┌──

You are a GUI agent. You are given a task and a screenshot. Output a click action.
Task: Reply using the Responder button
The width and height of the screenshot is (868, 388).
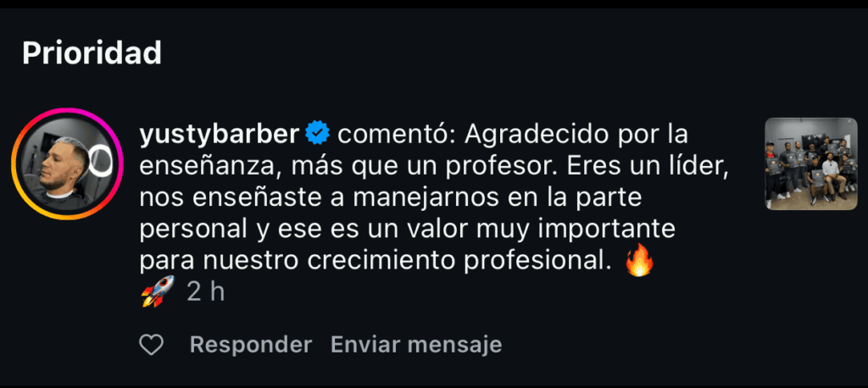coord(251,345)
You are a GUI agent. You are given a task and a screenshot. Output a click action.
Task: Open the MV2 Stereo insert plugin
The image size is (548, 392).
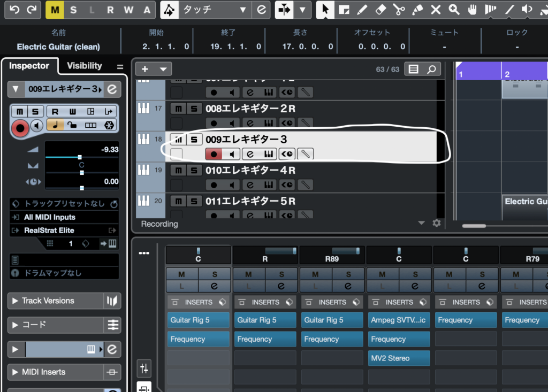pos(399,358)
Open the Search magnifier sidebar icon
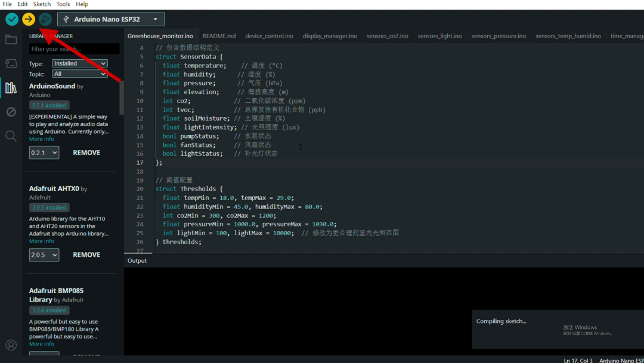Screen dimensions: 644x363 click(x=11, y=136)
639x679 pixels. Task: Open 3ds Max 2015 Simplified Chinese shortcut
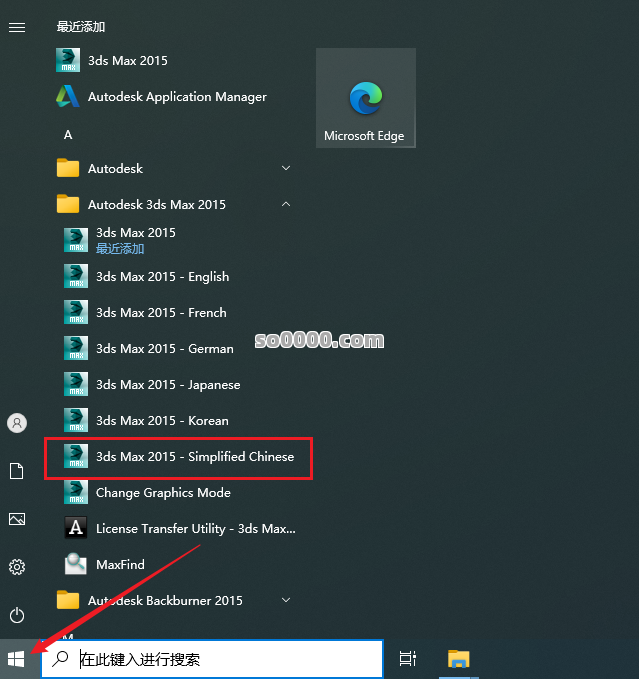[x=194, y=457]
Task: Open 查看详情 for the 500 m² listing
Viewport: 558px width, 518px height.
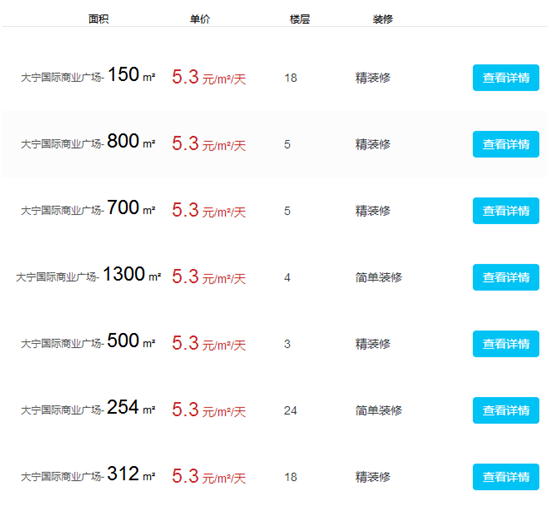Action: point(506,344)
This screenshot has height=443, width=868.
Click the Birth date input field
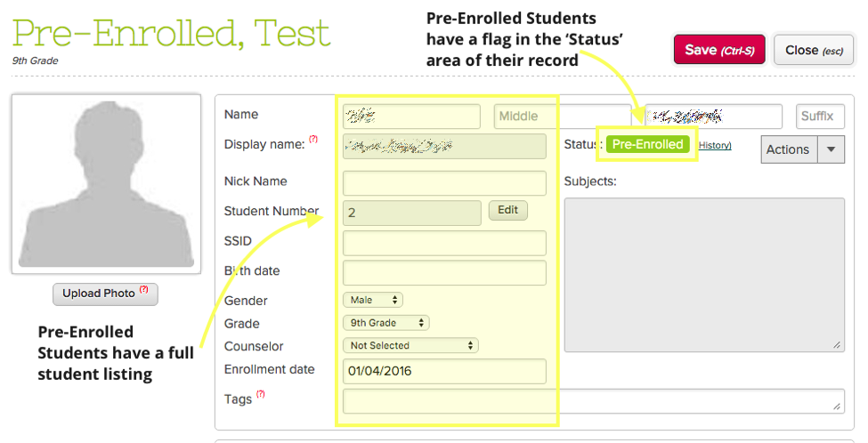tap(444, 273)
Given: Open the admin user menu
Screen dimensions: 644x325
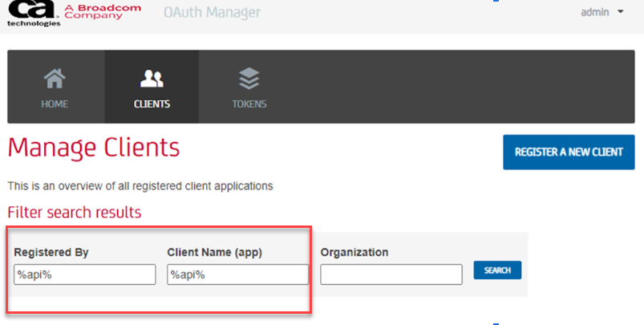Looking at the screenshot, I should pos(595,13).
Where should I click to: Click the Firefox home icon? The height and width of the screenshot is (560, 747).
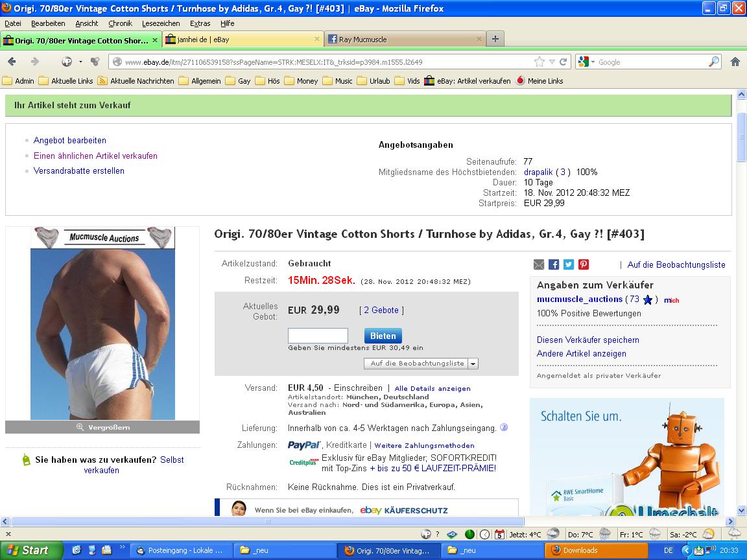(735, 62)
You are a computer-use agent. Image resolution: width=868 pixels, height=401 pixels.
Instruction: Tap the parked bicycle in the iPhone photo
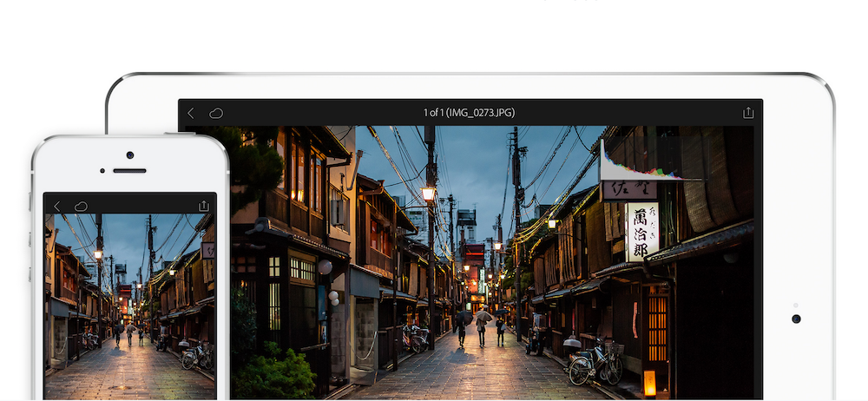[195, 354]
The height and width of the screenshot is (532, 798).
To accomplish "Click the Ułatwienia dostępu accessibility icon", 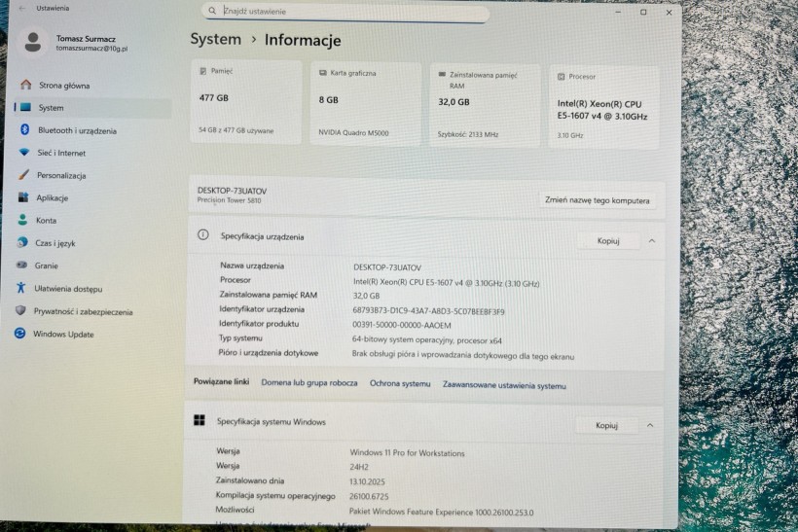I will [x=21, y=288].
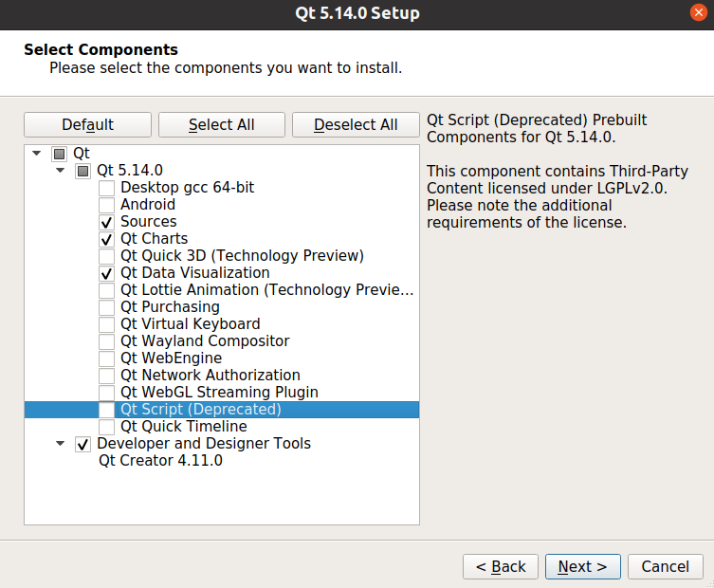The image size is (714, 588).
Task: Select the Qt Purchasing tree item
Action: tap(170, 307)
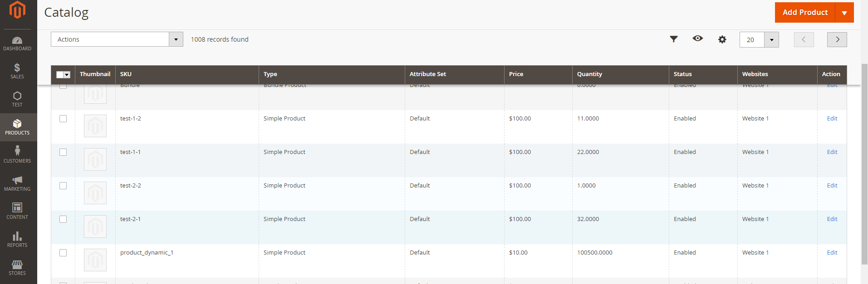The image size is (868, 284).
Task: Click the Add Product button
Action: click(x=805, y=13)
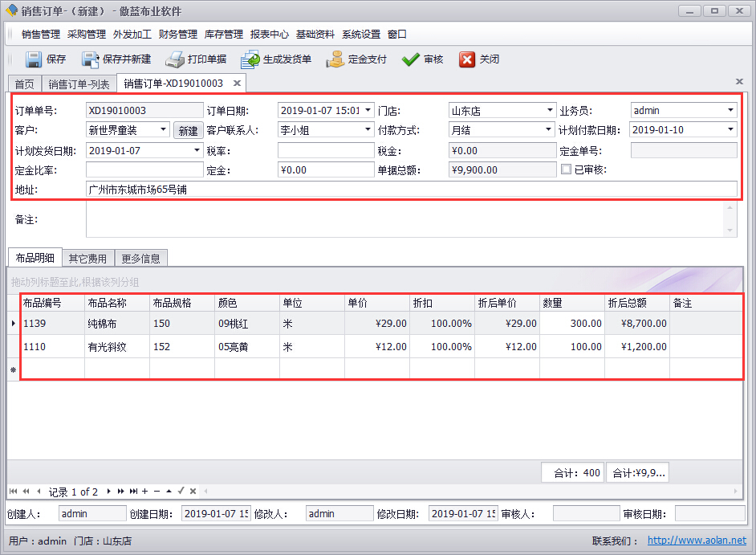Switch to the 其它费用 tab

(88, 259)
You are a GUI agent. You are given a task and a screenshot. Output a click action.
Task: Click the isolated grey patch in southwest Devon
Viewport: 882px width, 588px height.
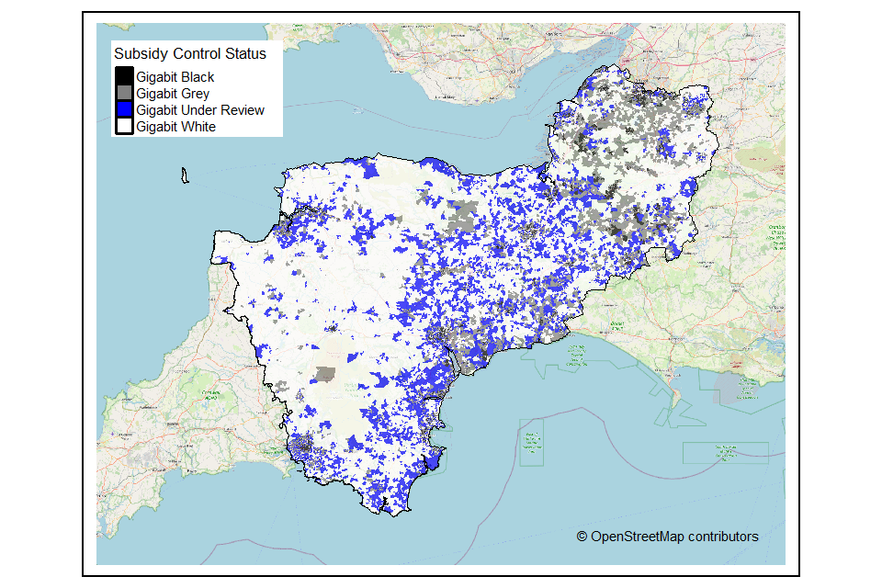[325, 374]
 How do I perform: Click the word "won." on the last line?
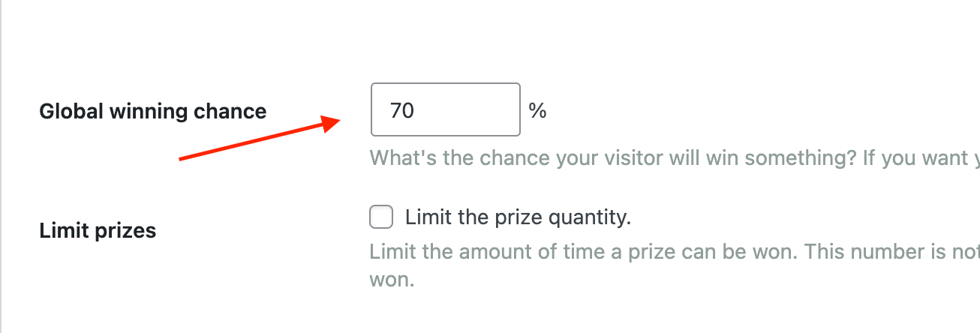pyautogui.click(x=392, y=281)
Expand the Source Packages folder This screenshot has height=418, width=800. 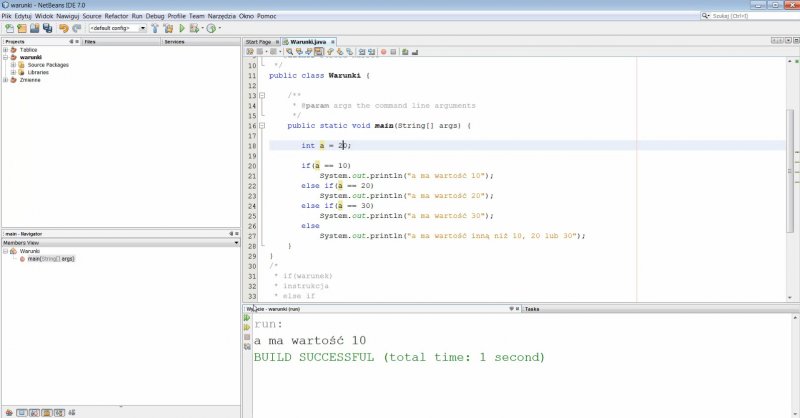(x=13, y=65)

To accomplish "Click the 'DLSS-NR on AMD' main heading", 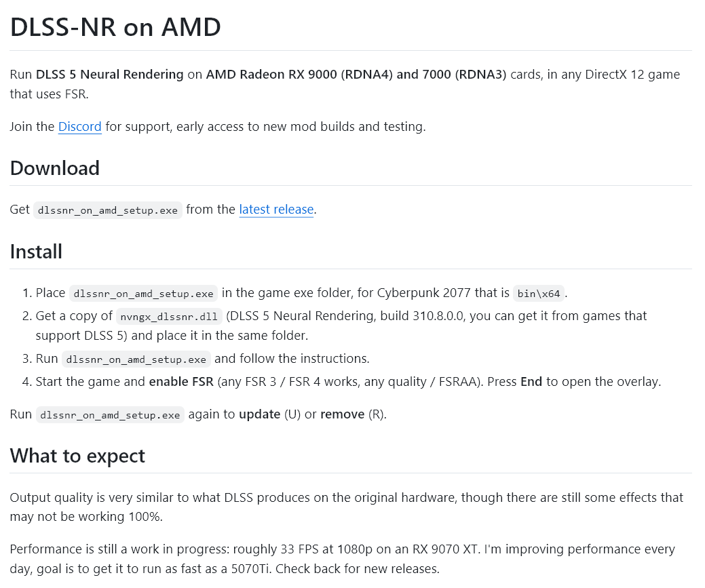I will point(115,27).
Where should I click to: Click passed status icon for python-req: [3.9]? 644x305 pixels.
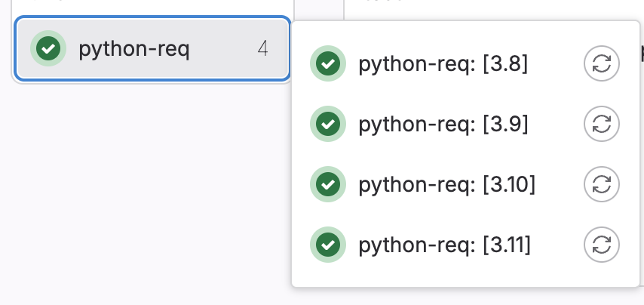coord(328,124)
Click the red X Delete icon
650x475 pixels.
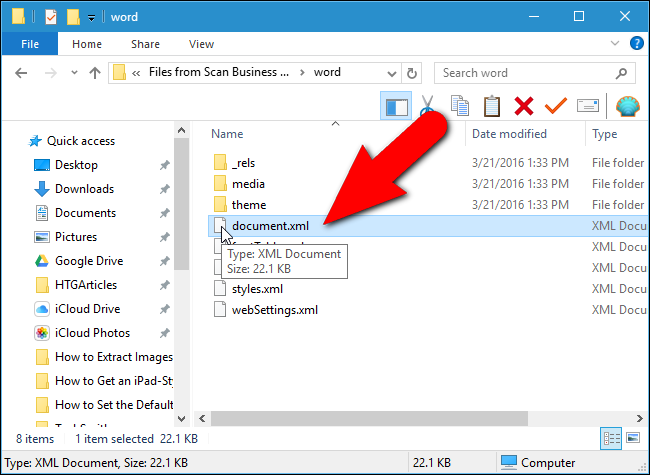pyautogui.click(x=523, y=106)
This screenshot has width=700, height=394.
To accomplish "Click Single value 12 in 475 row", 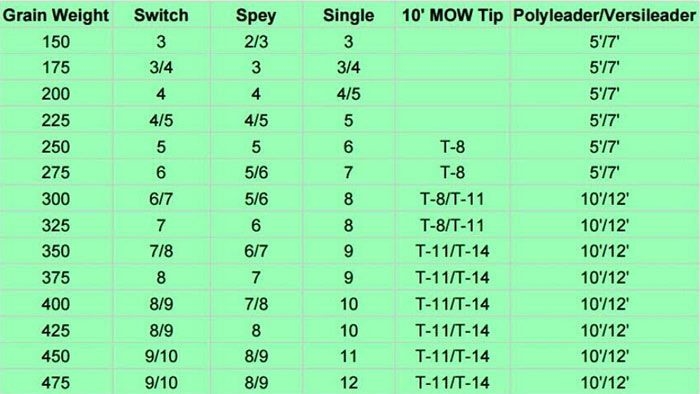I will point(349,383).

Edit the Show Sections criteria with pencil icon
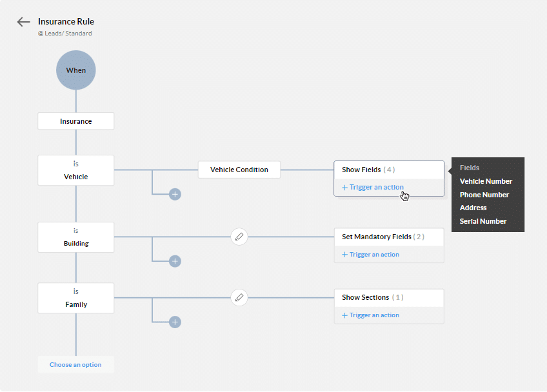pyautogui.click(x=239, y=297)
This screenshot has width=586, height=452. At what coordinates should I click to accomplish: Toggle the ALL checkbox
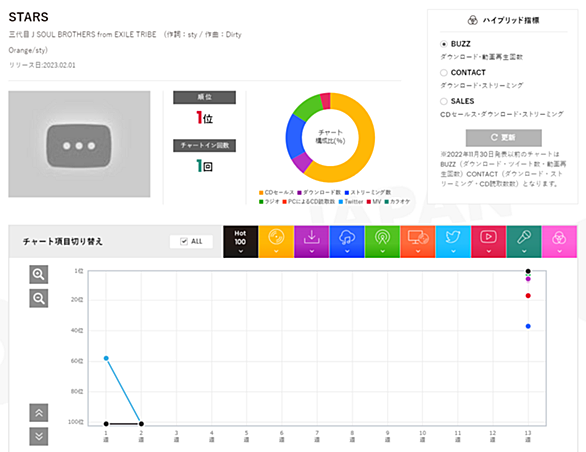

└──

=== Prompt ===
Since the pictures are not part of the copy, please transcribe only the lines above from the one with "The width and" through the one with "The height and width of the screenshot is (532, 798).", exactly and with both ends.

=== Written answer ===
The width and height of the screenshot is (868, 388).
coord(251,345)
You are a GUI agent. You are given a task and a screenshot. Output a click action.
Task: Open the MV2 Stereo insert plugin
The image size is (548, 392).
pos(399,358)
Open the Search magnifier sidebar icon
Screen dimensions: 644x363 click(x=11, y=136)
639x679 pixels. Task: Open 3ds Max 2015 Simplified Chinese shortcut
[x=194, y=457]
Task: Open 查看详情 for the 500 m² listing
Viewport: 558px width, 518px height.
Action: point(506,344)
This screenshot has height=443, width=868.
Click the Birth date input field
tap(444, 273)
Given: Open the admin user menu
Screen dimensions: 644x325
Looking at the screenshot, I should pos(595,13).
Where should I click to: Click the Firefox home icon? The height and width of the screenshot is (560, 747).
(735, 62)
You are a computer-use agent. Image resolution: width=868 pixels, height=401 pixels.
Instruction: Tap the parked bicycle in the iPhone photo
[195, 354]
The height and width of the screenshot is (532, 798).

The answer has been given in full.